• **INFORMATION GIVEN**:
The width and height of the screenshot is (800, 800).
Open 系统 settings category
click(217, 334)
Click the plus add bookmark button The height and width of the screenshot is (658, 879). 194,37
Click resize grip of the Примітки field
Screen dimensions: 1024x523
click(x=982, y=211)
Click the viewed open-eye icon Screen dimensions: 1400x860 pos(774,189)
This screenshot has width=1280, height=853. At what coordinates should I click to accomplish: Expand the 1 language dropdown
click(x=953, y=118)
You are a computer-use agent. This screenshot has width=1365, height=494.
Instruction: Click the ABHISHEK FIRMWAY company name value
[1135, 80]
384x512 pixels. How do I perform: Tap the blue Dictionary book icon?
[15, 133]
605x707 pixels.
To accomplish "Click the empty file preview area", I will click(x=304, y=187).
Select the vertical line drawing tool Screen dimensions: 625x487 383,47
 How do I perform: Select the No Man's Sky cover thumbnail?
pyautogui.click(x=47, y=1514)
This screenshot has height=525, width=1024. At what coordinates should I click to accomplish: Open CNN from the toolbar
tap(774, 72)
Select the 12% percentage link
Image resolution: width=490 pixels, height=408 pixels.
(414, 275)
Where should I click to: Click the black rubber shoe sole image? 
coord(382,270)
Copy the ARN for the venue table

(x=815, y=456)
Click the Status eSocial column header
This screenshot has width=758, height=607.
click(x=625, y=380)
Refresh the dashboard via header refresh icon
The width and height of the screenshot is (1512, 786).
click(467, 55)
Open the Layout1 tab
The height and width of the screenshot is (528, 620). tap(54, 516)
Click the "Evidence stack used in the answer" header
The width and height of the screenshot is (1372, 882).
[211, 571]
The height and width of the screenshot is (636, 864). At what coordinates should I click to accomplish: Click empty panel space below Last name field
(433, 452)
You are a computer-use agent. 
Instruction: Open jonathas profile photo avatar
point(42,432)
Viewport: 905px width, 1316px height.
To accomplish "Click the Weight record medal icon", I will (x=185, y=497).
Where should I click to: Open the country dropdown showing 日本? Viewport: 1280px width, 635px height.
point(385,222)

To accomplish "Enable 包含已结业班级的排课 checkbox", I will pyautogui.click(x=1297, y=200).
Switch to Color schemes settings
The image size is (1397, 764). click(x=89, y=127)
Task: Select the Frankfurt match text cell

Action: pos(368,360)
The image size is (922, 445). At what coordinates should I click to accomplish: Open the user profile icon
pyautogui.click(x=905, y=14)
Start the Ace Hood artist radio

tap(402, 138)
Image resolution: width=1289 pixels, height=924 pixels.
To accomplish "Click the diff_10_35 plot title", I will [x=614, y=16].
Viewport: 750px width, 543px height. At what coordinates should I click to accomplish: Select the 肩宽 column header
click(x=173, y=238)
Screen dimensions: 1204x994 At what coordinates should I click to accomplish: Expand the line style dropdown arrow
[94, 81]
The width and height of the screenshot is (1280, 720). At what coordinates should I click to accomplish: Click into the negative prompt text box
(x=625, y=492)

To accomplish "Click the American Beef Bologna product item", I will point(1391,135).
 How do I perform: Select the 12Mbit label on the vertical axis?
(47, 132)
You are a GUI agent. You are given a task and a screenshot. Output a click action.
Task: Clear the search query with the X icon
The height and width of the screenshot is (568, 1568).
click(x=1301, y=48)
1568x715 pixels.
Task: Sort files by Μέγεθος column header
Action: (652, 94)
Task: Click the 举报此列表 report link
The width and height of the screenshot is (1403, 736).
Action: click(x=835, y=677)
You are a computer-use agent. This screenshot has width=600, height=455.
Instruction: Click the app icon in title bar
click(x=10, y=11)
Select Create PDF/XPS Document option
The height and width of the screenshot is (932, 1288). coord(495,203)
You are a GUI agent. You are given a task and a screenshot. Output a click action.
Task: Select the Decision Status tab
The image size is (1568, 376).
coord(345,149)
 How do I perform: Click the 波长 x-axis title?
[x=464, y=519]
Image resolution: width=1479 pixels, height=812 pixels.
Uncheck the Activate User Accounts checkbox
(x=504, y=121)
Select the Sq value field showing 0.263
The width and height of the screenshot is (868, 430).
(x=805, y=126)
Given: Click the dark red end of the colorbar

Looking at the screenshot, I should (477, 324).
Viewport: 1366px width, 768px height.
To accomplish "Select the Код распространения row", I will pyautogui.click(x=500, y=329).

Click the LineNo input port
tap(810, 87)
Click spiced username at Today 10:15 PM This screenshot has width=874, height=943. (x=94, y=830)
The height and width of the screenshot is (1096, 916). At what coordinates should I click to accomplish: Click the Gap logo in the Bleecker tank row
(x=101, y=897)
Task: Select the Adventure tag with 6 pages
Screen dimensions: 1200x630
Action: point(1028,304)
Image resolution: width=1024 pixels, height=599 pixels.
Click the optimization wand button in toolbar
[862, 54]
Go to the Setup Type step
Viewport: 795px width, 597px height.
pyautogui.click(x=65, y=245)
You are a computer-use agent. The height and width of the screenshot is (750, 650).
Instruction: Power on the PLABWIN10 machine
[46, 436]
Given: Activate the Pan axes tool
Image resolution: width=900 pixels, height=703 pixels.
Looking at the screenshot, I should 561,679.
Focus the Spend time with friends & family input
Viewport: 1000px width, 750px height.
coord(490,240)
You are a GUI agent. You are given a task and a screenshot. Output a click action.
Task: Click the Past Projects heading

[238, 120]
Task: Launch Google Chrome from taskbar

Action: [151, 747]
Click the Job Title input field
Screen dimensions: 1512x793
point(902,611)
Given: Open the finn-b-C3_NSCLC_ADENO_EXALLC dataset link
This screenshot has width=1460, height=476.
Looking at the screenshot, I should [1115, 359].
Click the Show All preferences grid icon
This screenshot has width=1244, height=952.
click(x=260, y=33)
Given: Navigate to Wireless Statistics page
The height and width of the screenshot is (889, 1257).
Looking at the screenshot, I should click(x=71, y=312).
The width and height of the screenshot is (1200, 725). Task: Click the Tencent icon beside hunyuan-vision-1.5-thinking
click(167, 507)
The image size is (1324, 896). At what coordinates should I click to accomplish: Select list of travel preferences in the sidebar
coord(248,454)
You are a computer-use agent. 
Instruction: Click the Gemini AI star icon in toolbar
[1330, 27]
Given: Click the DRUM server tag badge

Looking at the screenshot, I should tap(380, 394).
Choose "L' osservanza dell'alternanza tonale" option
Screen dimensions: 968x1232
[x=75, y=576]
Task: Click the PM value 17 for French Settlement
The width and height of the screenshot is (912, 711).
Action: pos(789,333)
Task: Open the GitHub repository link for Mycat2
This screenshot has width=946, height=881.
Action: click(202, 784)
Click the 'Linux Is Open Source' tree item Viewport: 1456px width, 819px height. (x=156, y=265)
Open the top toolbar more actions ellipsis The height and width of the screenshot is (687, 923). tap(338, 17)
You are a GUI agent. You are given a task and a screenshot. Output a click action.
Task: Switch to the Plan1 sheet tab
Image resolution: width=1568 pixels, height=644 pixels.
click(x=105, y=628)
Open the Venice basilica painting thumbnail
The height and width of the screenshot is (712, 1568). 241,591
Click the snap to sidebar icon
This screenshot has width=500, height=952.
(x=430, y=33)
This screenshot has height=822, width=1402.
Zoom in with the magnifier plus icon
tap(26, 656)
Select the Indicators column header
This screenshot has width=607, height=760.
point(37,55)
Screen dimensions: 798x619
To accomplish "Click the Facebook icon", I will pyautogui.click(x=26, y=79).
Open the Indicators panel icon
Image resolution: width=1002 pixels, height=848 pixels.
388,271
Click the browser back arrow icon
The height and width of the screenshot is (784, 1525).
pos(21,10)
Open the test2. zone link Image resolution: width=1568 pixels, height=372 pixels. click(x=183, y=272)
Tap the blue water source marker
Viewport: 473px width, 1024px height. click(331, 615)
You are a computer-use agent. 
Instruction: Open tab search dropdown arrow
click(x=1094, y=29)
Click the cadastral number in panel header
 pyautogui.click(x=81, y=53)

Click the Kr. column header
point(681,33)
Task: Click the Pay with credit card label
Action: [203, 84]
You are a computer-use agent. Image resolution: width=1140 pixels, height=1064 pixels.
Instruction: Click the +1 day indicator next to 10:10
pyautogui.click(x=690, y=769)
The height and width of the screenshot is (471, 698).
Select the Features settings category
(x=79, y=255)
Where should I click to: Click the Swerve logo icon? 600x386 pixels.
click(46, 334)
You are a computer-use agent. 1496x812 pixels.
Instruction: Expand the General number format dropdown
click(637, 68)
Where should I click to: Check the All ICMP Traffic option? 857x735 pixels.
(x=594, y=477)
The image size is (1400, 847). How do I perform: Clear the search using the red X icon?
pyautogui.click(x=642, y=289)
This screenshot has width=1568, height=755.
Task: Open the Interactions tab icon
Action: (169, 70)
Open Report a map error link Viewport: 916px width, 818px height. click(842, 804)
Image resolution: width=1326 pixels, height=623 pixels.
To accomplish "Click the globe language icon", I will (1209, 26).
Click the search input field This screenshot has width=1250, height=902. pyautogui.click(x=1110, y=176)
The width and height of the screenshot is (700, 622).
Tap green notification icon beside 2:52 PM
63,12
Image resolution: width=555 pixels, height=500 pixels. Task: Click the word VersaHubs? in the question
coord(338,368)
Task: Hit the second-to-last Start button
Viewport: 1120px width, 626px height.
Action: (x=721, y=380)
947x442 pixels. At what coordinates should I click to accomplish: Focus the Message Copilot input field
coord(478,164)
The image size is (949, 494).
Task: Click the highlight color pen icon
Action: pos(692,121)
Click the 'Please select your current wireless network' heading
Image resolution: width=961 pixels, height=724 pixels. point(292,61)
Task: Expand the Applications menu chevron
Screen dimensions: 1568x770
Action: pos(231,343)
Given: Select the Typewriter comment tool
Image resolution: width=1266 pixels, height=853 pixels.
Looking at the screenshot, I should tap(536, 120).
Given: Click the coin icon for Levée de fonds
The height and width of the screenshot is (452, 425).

• **EXERCISE BRIEF**:
Beginning at the first line of the records, retype exactly every line up to and including the one with "Refresh the dashboard via header refresh icon".

• **WRITTEN REPLY**:
The width and height of the screenshot is (800, 800).
Open 系统 settings category
click(217, 334)
Click the plus add bookmark button The height and width of the screenshot is (658, 879). 194,37
Click resize grip of the Примітки field
Screen dimensions: 1024x523
click(x=982, y=211)
Click the viewed open-eye icon Screen dimensions: 1400x860 pos(774,189)
This screenshot has width=1280, height=853. At what coordinates should I click to accomplish: Expand the 1 language dropdown
click(x=953, y=118)
You are a computer-use agent. This screenshot has width=1365, height=494.
Instruction: Click the ABHISHEK FIRMWAY company name value
[1135, 80]
384x512 pixels. How do I perform: Tap the blue Dictionary book icon?
[15, 133]
605x707 pixels.
To accomplish "Click the empty file preview area", I will click(x=304, y=187).
Select the vertical line drawing tool Screen dimensions: 625x487 383,47
 How do I perform: Select the No Man's Sky cover thumbnail?
pyautogui.click(x=47, y=1514)
This screenshot has height=525, width=1024. At what coordinates should I click to accomplish: Open CNN from the toolbar
tap(774, 72)
Select the 12% percentage link
Image resolution: width=490 pixels, height=408 pixels.
(414, 275)
Where should I click to: Click the black rubber shoe sole image? 
coord(382,270)
Copy the ARN for the venue table

(x=815, y=456)
Click the Status eSocial column header
This screenshot has width=758, height=607.
click(x=625, y=380)
Refresh the dashboard via header refresh icon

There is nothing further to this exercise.